▸ Problem:
Nothing but an exact copy is asked for: the lines in the material below from the one with "Given: Select row 1 header" through the one with "Where should I", pictures excluded.

▸ Data for review:
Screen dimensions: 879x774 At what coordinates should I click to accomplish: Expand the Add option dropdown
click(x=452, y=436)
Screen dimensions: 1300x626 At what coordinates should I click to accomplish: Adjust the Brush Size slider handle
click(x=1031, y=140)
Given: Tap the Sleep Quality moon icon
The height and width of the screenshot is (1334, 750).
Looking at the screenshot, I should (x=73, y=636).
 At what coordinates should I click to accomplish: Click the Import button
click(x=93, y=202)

--

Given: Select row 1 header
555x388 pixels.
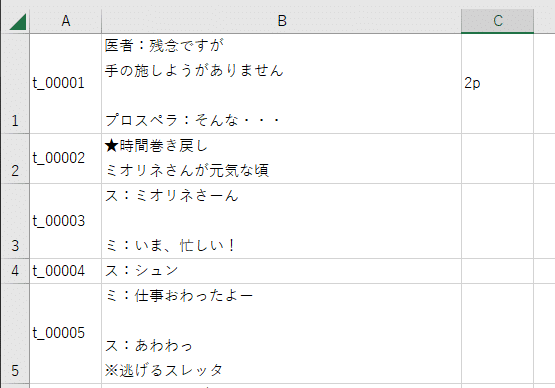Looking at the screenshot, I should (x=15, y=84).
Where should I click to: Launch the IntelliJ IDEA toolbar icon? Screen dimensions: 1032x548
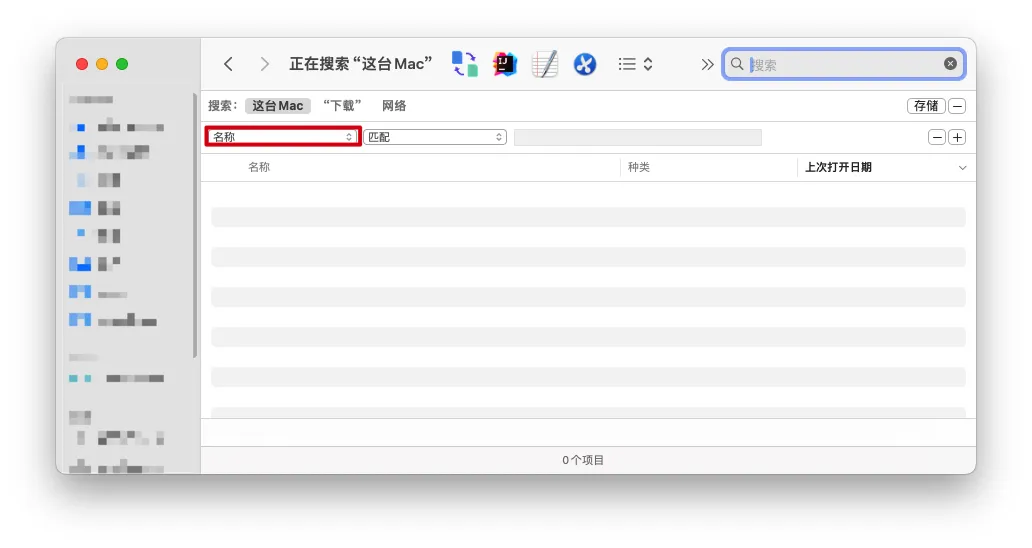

--

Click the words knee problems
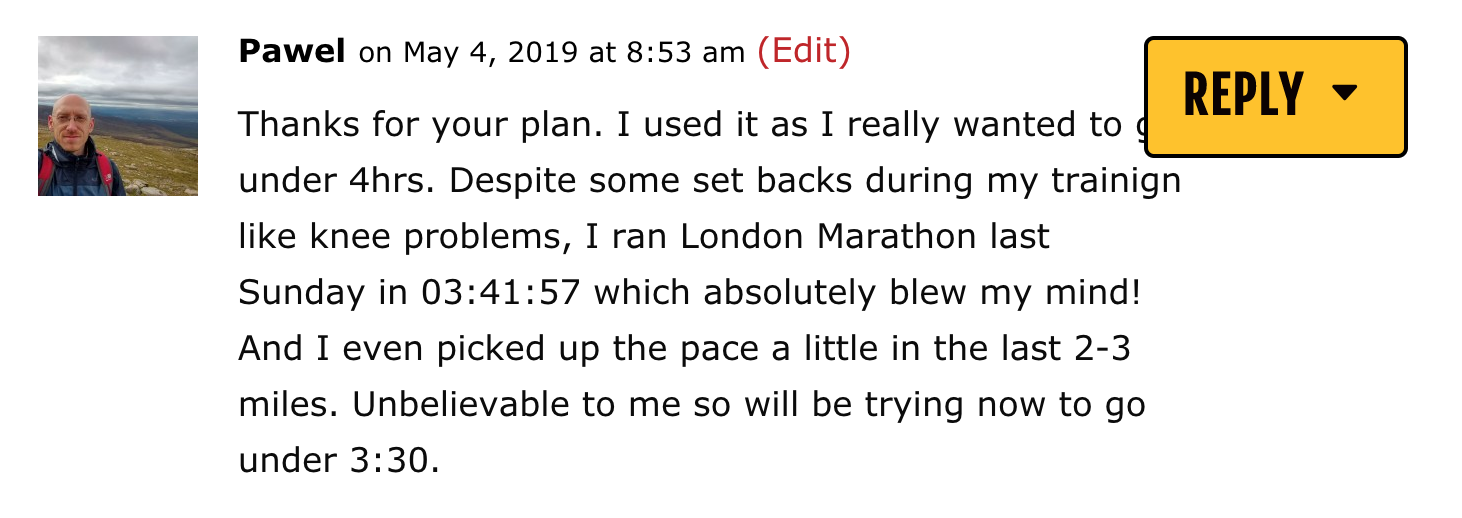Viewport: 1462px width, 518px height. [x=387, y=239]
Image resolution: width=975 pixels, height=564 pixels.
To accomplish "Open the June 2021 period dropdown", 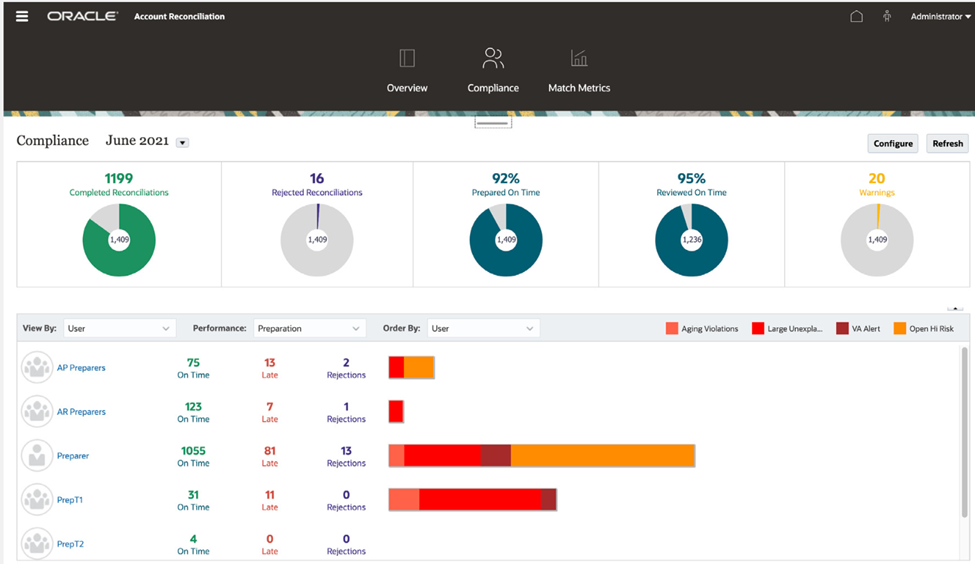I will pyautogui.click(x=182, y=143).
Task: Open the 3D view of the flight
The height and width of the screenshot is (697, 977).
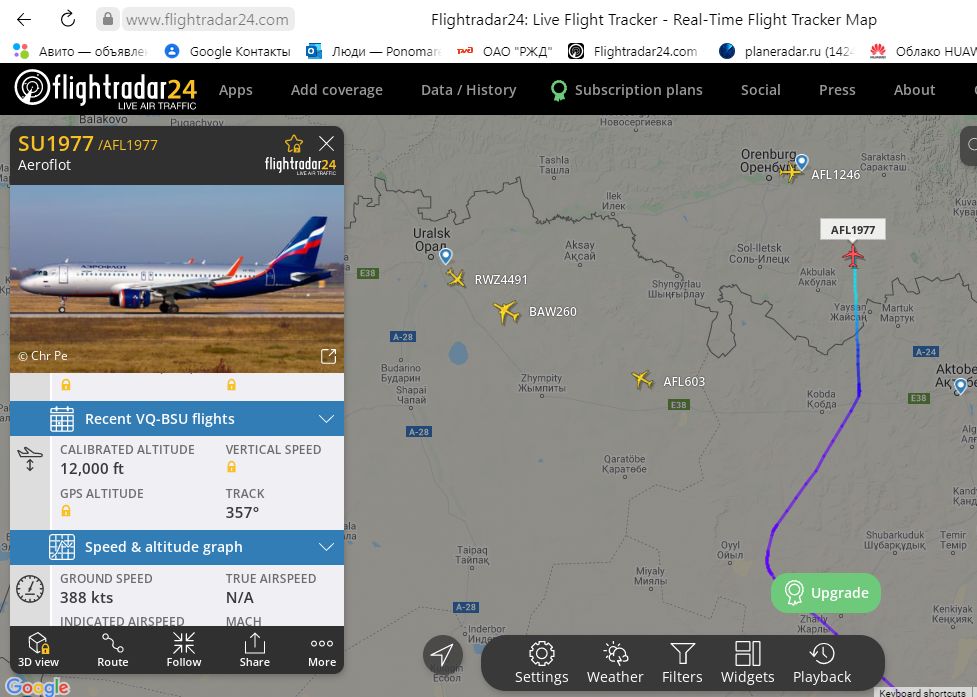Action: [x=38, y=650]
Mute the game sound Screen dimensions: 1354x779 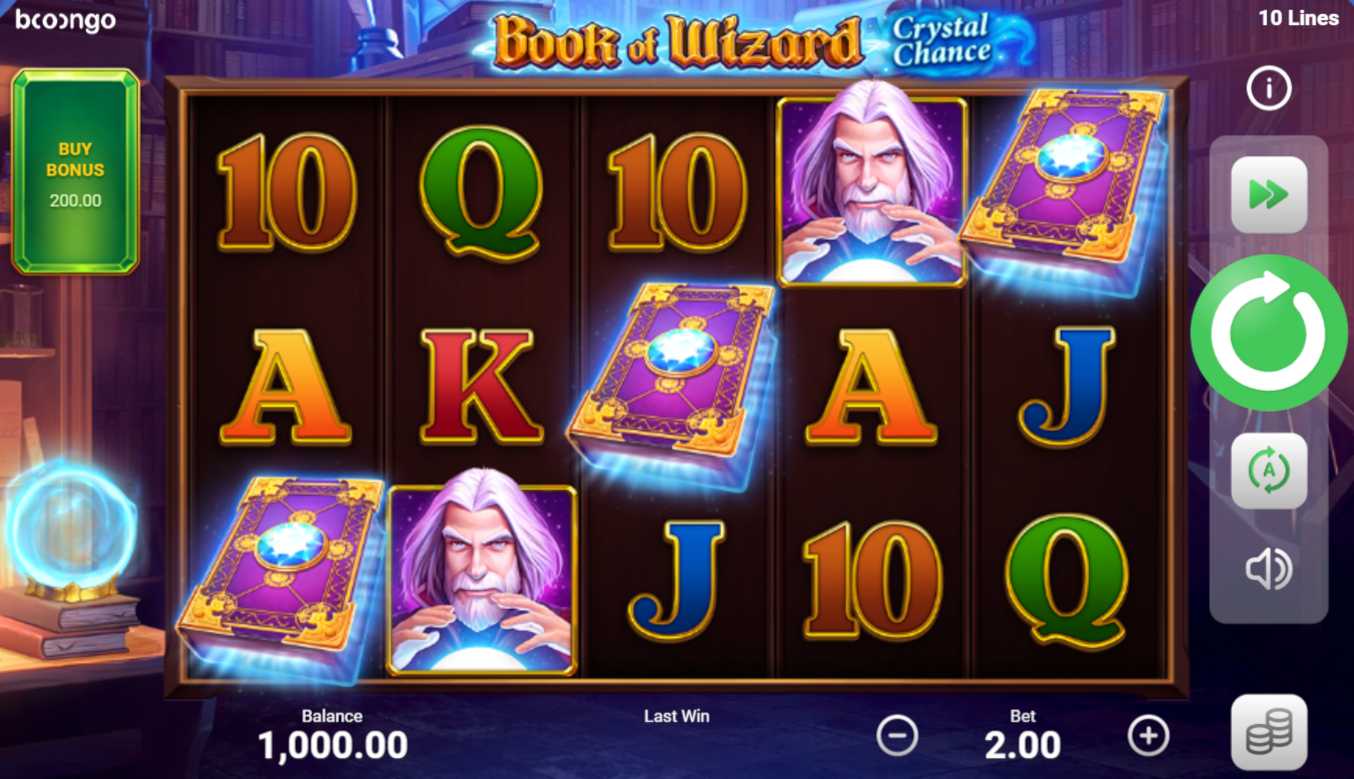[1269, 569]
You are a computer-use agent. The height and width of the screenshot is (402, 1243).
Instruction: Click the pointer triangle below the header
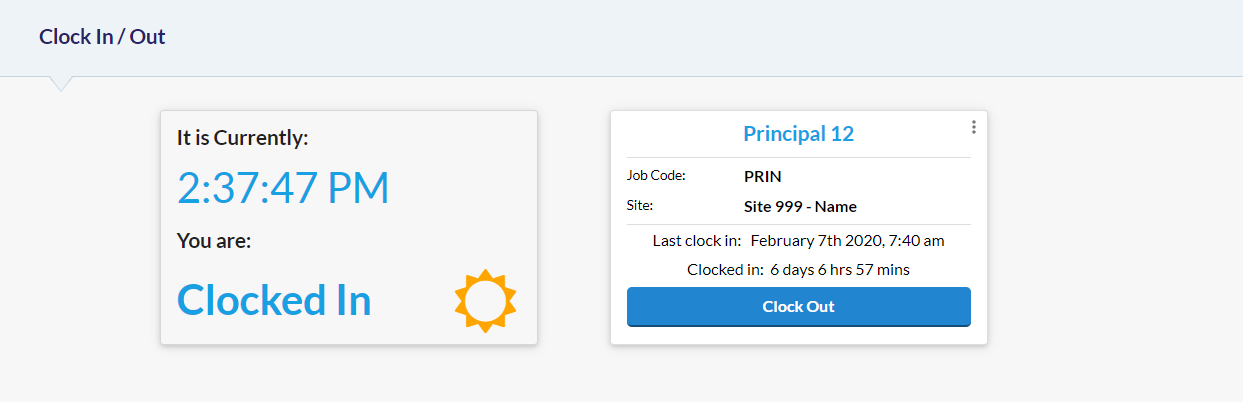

▸ Result below:
Given: Select row 1 header
555x388 pixels.
Looking at the screenshot, I should (x=15, y=84).
Where should I click to: Launch the IntelliJ IDEA toolbar icon? Screen dimensions: 1032x548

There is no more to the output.